Dipping Job (Job 9:30-31)
Bill Long 1/21/05
A Portrait of Anguish
Job is bothered in Job 9 by the problem of how to approach God in his pain. He believes and has taught for years that God is the one to whom one should go in distress; he suspects, however, that God would not be sympathetic to him in his current situation. If he approached God, God would "prove me perverse (9:20)," even though Job is innocent of wrongdoing. This causes a huge dilemma for him.
So, in 9:25-35 Job works through three hypotheticals in his mind ("if..if..if") about how God would react if Job did certain things. The second hypothetical (9:30-31) is the focus of this mini-essay. A careful consideration of Job's words shows it to be a enormously vivid picture of frustration and anguish.
The Text
"30 If I wash myself with soap and cleanse my hands with lye, 31 yet you will plunge me into filth, and my own clothes will abhor me."
As is almost always the case, the Hebrew text is more concise than the English translation. These two verses comprise only 12 Hebrew words. Verse 30 emphasizes the strength of the cleansing agents with which Job would cleans himself while verse 31 stresses the fact that such human effort and good will avails nothing with God. Despite Job's best efforts God will plunge him back into the muck. The word translated "plunge" is probably better rendered "dip." The verb "dip" appears most frequently in the Hebrew Bible in ritual contexts (such as Lev. 4) where the priest dips an animal in blood as part of the ritual of sacrifice. Thus it is not the viciousness of God's rejection of Job or God's extreme energy that is in view, which would be communicated by "plunge," but the almost ritualistic way that God is "dipping" Job. However, rather than dipping Job in the cleansing blood or purifying oil of sacrifice, God is dipping Job into "filth." Job will be, literally, covered with muck and only useful to be discarded.

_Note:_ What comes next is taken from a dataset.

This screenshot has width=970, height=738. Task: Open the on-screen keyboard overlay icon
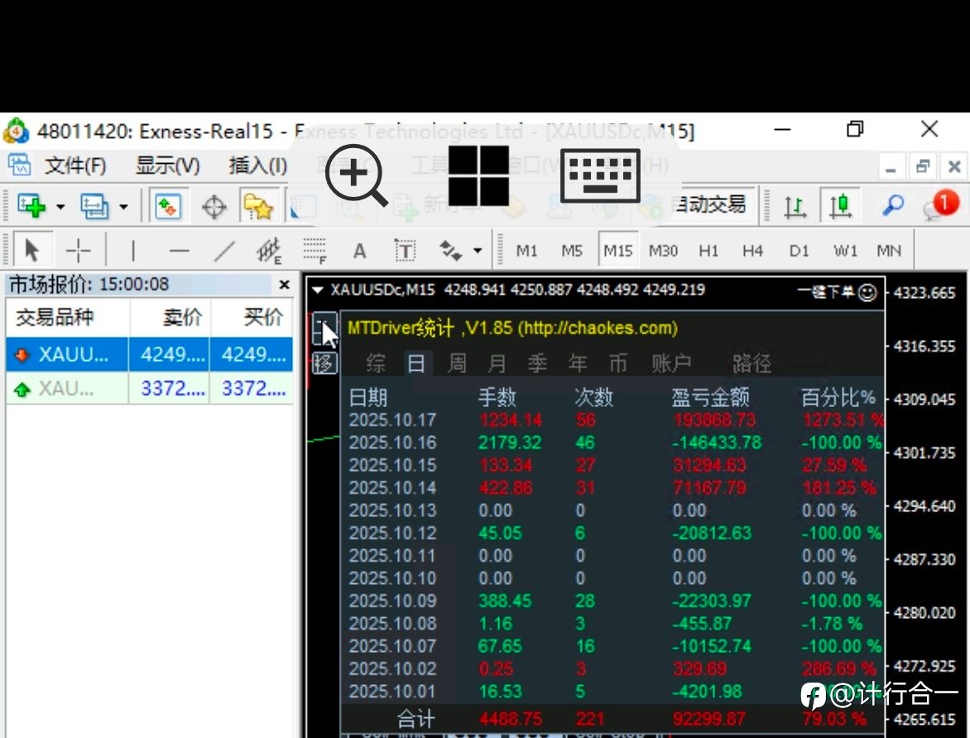click(x=600, y=175)
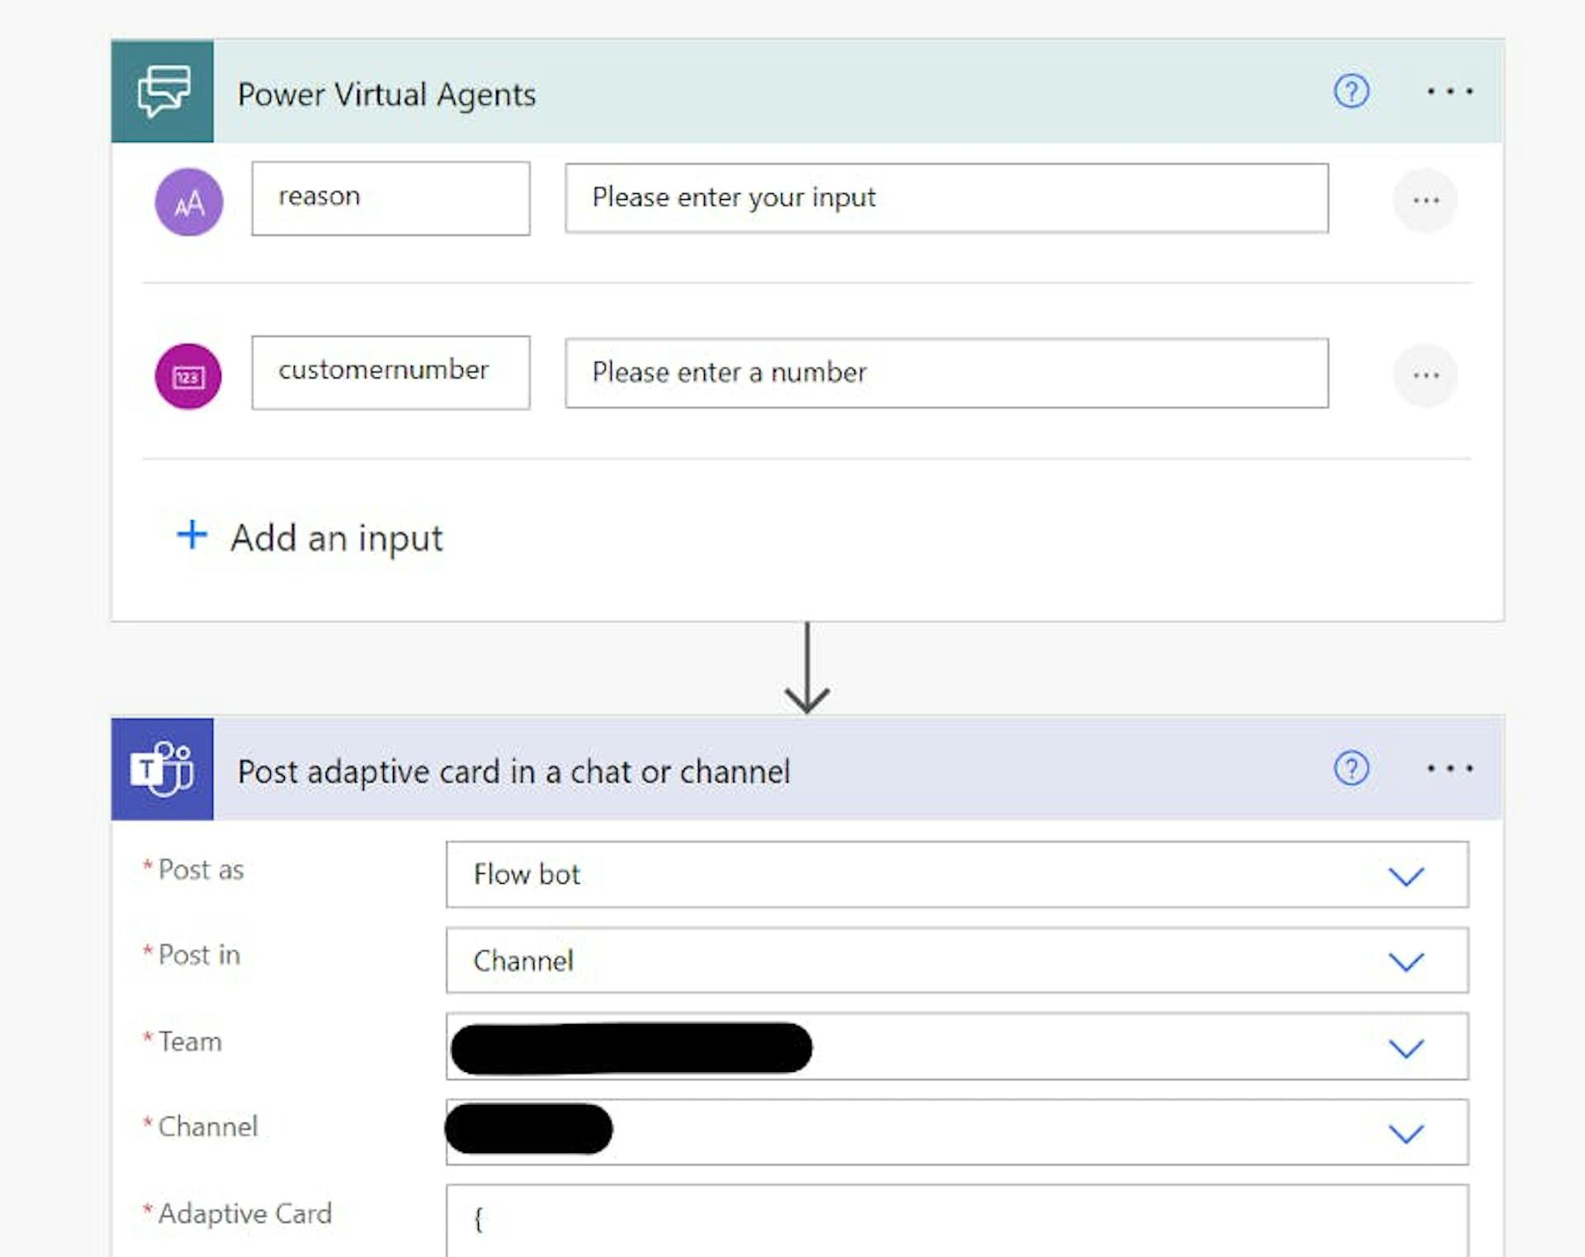Click inside the Adaptive Card JSON field
This screenshot has height=1257, width=1585.
[x=908, y=1222]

God dips Job into "filth." The Hebrew text, however, says "the pit," while the Greek translation of the OT, the Septuagint, has "filth." There really isn't a considerable difference between the two, since it isn't hard to imagine a pit being full of wet ooze and mud. But the picture at the end of v. 31 is also very vivid. So mucky and dirty would Job be after being dipped by God, that his very clothes would hate him. Job's clothes are personified, they will rise up and declare their hatred of him.
Two other biblical examples of personification of nature give this verse a richer context. When Cain killed Abel the crime was so horrendous that the very blood of Abel cried out from the ground for vengeance (Gen. 4:10). When the Pharisees urged Jesus to rebuke his disciples, Jesus said, "I tell you, if these were silent, the very stones would cry out (Lk. 19:40)." Mary, the mother of Jesus might say that all generations will rise up and call her blessed, but in Job's case his clothes will despise him.
A Story from Life
A story from life might help illumine the emotional violence of the image in 9:30-31. I remember the night my daughter went to the Junior Prom in High School. She spent part of the day getting her hair and nails done, then came home and took a long shower, ironed her nice long gown and finally tried it all on. When she completed everything, she came downstairs to show me how she looked. Of course, she looked stunning! What dad wouldn't say that about his daughter? But what I noted as she stood looking at me and talking to me was that she sought, above all, a sense of dad's "approval" at how she looked as she was beginning her big evening. It is not as if she was lacking confidence or unsure of herself. She wanted, and I think she needed, a sense that I was "with her" in a very strong way as she went out. She was, therefore, in a most vulnerable position.
This is a little bit how I see Job in 9:30-31. He imagines preparing himself for the an appearance before God. He scrubs himself with the most powerful cleansing agents known to people. Every hair is in place. Everything is perfect. He stands waiting for God's reaction to him, for God's "approval." One word can destroy him, and indeed it would take a very cruel God or parent to utter the word to deflate the confidence of the child.
Yet Job is convinced that this is exactly what God would do. Though Job would do everything humanly possible to make things work, to make things "perfect" before God, to appear without blemish, to accommodate himself completely to God, God would be absolutely merciless. God would dip him in the muck, push his face in the shit, humiliate Job yet further. So dirty and filthy would Job become that his very clothes would scream their hatred of him.
Conclusion
Job would do anything to be back in the good graces of God. He would wash himself and make himself clean. But, alas, he knows that it would do no good. God's irrational anger is still in control of God. God would simply, ritually, methodically, dip Job into the mire and cover him with muck. God would delight in humiliating his creature. God would be completely merciless.
Such an utter hopelessless then fuels the germ of a hopeful thought in 9:33, a thought so radical and new that Job cannot even entertain it. Yet, that thought will grow as the Book of Job grows, until Job will confess his knowledge of his Redeemer who lives (19:25). But we are still a long distance from that. In the meantime, Job is stuck in the mud--mud into which God has thrust Job's face.